The Dutch Caribbean Islands (Aruba, Bonaire, Curaçao, St. Maarten, St. Eustatius and Saba) have a long history of (threats to) submitting complaints against The Netherlands to the United Nations (UN) regarding internal constitutional matters. The first one was filed in 1948 on behalf of all six islands claiming that The Netherlands was blocking constitutional changes. During the years we have seen delegations from Aruba, Saba and Curaçao knock on the UN doors to denounce ‘Dutch intransigence and disrespect to the constitutional relationship with its overseas territories’. So it should be no surprise that St. Eustatius -now that The Netherlands took over the governing of the island amid rule of law concerns- will also try its luck at the UN.
Ever wondered why the UN has never given any meaningful follow up to these ‘complaints’? As an ex UN Officer in Nicaragua I may shed some light. In 1997 we received a formal complaint from one of the two Nicaraguan autonomous regions, Región Autónoma de la Costa Caribe Sur (RACCS) vowing that its black and native populations were not being fairly treated by the ‘Españoles’ as they called the majority Nicaraguan Spanish speaking mestizos and whites. I was assigned to meet with the RACCS’ delegation. I got the following instructions from my bosses: lend a compassionate ear, state that the UN counterpart is the Central Government and not the autonomous administrations, and tell them that the UN doesn’t meddle in internal constitutional matters.
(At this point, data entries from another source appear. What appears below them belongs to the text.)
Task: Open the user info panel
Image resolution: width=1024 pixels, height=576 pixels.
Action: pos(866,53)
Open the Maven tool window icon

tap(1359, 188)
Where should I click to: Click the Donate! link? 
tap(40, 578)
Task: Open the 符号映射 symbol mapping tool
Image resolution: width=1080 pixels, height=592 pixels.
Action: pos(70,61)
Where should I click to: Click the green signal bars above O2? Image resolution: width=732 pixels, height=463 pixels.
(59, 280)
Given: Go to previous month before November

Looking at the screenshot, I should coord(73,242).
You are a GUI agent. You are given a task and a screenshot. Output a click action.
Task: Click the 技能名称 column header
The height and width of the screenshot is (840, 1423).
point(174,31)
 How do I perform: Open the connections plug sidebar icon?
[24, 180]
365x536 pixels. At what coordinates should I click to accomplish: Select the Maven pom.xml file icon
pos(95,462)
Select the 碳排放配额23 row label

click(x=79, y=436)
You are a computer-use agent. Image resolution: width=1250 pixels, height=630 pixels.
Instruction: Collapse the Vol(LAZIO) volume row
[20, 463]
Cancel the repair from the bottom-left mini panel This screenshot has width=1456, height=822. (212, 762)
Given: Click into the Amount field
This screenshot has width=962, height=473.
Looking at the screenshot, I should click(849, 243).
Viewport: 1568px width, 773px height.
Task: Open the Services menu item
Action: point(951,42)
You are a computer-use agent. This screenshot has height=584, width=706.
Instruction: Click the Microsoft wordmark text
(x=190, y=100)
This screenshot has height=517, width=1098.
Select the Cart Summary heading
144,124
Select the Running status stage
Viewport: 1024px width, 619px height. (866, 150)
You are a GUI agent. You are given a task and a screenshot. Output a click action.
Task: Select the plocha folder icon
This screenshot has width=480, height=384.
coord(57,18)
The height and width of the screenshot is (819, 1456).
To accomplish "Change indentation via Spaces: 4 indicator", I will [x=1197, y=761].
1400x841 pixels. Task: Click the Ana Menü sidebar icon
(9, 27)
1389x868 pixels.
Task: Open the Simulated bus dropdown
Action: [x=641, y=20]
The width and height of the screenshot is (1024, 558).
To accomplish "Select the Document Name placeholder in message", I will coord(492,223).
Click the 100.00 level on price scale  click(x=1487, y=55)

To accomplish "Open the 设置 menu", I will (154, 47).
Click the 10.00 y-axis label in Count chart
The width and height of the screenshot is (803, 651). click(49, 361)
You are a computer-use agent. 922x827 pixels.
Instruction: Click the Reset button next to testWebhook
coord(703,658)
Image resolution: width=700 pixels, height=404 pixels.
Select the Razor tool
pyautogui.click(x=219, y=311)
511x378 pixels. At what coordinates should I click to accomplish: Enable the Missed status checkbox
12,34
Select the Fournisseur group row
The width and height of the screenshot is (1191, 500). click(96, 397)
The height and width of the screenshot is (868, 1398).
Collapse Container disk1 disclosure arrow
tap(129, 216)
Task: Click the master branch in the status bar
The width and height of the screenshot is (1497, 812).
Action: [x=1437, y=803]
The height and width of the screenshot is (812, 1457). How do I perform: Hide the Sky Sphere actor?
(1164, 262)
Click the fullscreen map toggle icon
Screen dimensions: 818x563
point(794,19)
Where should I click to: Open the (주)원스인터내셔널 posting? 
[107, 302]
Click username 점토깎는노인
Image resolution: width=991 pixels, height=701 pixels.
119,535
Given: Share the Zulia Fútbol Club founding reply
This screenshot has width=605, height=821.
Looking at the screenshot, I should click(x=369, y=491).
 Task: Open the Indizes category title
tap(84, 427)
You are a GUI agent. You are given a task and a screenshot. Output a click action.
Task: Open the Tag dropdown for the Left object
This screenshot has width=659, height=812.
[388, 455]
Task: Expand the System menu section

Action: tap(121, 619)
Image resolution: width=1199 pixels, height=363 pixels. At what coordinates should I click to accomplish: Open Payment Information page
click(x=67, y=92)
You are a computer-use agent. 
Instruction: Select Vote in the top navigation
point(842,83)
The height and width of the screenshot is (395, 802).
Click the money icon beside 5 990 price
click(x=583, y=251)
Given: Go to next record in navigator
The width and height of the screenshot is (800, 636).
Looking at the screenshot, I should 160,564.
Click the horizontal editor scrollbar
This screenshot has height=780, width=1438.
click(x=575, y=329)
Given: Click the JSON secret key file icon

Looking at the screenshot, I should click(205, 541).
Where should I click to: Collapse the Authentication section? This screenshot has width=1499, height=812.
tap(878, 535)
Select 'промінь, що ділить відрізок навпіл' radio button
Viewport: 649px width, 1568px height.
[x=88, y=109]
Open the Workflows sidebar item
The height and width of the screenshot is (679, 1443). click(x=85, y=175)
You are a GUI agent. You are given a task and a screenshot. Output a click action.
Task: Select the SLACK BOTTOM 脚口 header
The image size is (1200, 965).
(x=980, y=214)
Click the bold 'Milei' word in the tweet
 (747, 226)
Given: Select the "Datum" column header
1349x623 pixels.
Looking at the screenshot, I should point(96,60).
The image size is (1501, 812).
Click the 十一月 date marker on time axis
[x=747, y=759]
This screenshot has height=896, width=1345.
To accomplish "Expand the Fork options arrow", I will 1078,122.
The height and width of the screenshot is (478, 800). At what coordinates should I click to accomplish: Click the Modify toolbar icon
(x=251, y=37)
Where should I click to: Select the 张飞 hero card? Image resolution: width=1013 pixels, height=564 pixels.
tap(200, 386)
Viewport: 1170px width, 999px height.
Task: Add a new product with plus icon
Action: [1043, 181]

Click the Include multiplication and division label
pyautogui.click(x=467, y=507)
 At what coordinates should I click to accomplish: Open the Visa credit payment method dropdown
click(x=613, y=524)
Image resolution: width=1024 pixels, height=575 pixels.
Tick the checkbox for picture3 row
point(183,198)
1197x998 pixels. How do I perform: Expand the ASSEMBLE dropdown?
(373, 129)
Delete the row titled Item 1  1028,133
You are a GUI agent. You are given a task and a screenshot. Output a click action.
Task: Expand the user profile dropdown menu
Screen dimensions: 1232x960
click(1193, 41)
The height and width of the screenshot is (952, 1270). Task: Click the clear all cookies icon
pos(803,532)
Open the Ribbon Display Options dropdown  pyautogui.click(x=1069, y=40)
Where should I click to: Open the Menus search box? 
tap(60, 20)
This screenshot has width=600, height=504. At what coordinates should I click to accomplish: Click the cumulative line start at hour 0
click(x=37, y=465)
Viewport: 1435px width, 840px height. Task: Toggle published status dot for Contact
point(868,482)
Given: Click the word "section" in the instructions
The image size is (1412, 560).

After the meeting I wrote a report for headquarters and as far as UN-Nicaragua was concerned, that was the end of it.
St. Eustatius needs to understand that the Dutch take-over of the island’s government on 7 February 2018 is an internal and legal action. This island should be reminded that its representatives voluntarily accepted to become a special municipality of The Netherlands on 10 October 2010. I can understand however that the Statian leaders are not happy with the current situation, but they are barking up the wrong tree if they think going to the UN will solve their problems with The Hague. These leaders should clear up this constitutional structure row with The Netherlands. But as I’ve said before, collective well-being is not as dependent on the constitutional structure as it is on the quality of the people who manage the structure. The Statian leaders at this moment are better off addressing the issues of lawlessness, corruption and mismanagement that impoverish the very people they represent.